Awareness Training

Awareness Training

This course introduces the NIST Cybersecurity Framework (NIST CSF). The Framework is a risk-based
approach to managing cybersecurity risk, and is composed of three parts: the Framework Core, the
Framework Implementation Tiers, and the Framework Profiles. Each Framework component reinforces the connection between business drivers and cybersecurity activities. These components are explained below.

  • The Framework Core is a set of cybersecurity activities, desired outcomes, and applicable
    references that are common across critical infrastructure sectors. The Core presents industry
    standards, guidelines, and practices in a manner that allows for communication of cybersecurity
    activities and outcomes across the organization from the executive level to the
    implementation/operations level. The Framework Core consists of five concurrent and
    continuous Functions—Identify, Protect, Detect, Respond, Recover. When considered together,
    these Functions provide a high-level, strategic view of the lifecycle of an organization’s
    management of cybersecurity risk then identifies underlying key Categories and Subcategories
    for each Function, and matches them with example Informative References such as existing
    standards, guidelines, and practices for each Subcategory.

  • Framework Implementation Tiers (“Tiers”) provide context on how an organization views
    cybersecurity risk and the processes in place to manage that risk. Tiers describe the degree to
    which an organization’s cybersecurity risk management practices exhibit the characteristics
    defined in the Framework (e.g., risk and threat aware, repeatable, and adaptive). The Tiers
    characterize an organization’s practices over a range, from Partial (Tier 1) to Adaptive (Tier 4).
    These Tiers reflect a progression from informal, reactive responses to approaches that are agile
    and risk-informed. During the Tier selection process, an organization should consider its current
    risk management practices, threat environment, legal and regulatory requirements,
    business/mission objectives, and organizational constraints.

  • A Framework Profile (“Profile”) represents the outcomes based on business needs that an
    organization has selected from the Framework Categories and Subcategories. The Profile can be
    characterized as the alignment of standards, guidelines, and practices to the Framework Core in
    a particular implementation scenario. Profiles can be used to identify opportunities for improving cybersecurity posture by comparing a “Current” Profile (the “as is” state) with a
    “Target” Profile (the “to be” state). To develop a Profile, an organization can review all of the
    Categories and Subcategories and, based on business drivers and a risk assessment, determine
    which are most important; they can add Categories and Subcategories as needed to address the
    organization’s risks. The Current Profile can then be used to support prioritization and
    measurement of progress toward the Target Profile, while factoring in other business needs
    including cost-effectiveness and innovation. Profiles can be used to conduct self-assessments
    and communicate within an organization or between organizations.
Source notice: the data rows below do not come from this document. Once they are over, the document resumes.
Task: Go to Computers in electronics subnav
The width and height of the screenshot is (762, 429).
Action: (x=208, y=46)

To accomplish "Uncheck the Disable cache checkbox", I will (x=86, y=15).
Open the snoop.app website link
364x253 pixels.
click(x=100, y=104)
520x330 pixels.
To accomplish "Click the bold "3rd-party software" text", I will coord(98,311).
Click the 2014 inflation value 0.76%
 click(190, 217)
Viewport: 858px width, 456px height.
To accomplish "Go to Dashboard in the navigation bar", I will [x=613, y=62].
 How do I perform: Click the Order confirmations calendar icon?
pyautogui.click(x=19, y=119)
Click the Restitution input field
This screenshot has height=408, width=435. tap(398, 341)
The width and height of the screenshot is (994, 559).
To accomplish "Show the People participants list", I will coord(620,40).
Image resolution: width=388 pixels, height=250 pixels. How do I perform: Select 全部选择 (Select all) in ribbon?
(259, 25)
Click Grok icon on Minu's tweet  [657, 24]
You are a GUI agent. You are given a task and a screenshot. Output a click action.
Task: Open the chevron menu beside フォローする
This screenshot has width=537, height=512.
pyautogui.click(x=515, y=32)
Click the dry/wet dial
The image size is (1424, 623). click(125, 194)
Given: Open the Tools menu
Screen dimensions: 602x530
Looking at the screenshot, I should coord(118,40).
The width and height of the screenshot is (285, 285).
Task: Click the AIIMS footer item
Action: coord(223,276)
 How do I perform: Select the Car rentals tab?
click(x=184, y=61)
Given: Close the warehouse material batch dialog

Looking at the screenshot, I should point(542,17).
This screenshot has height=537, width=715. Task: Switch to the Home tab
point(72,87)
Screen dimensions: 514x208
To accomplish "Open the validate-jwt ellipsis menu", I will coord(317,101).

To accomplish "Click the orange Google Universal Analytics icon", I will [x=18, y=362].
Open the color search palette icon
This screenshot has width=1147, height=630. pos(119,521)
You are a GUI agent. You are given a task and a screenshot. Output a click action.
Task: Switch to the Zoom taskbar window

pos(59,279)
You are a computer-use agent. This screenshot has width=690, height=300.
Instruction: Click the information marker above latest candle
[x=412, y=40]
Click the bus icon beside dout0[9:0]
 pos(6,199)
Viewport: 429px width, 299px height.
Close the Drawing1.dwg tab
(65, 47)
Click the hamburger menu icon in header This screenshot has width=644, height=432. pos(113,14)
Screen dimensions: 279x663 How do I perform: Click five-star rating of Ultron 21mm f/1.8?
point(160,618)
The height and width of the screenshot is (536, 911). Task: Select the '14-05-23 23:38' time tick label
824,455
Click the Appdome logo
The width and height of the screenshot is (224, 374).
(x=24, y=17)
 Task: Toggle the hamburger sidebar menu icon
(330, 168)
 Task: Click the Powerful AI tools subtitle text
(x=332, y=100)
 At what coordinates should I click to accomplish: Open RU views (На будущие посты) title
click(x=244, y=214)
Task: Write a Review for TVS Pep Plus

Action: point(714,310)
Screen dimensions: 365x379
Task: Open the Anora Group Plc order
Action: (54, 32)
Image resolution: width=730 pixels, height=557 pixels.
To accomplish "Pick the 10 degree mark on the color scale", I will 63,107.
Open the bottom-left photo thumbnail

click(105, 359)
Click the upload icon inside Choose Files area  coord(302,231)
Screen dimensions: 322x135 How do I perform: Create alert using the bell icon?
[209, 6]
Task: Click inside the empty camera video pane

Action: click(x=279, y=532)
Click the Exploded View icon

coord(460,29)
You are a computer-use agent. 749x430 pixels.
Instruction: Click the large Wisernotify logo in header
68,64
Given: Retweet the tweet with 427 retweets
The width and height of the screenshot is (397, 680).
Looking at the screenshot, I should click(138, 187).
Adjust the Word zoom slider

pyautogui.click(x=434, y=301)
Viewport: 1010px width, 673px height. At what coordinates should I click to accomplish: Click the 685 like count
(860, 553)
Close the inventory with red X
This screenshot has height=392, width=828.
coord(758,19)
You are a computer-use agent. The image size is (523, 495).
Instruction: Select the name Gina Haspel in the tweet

This course provides an introduction on why organizations should be using the Framework as a key part of its systematic process for identifying, assessing, and managing cybersecurity risk. The Framework is not designed to replace existing processes; an organization can use its current process and overlay it onto the Framework to determine gaps in its current cybersecurity risk approach and develop a roadmap to improvement. Utilizing the Framework as a cybersecurity risk management tool, an organization can determine activities that are most important to critical service delivery and prioritize expenditures to maximize the impact of the investment.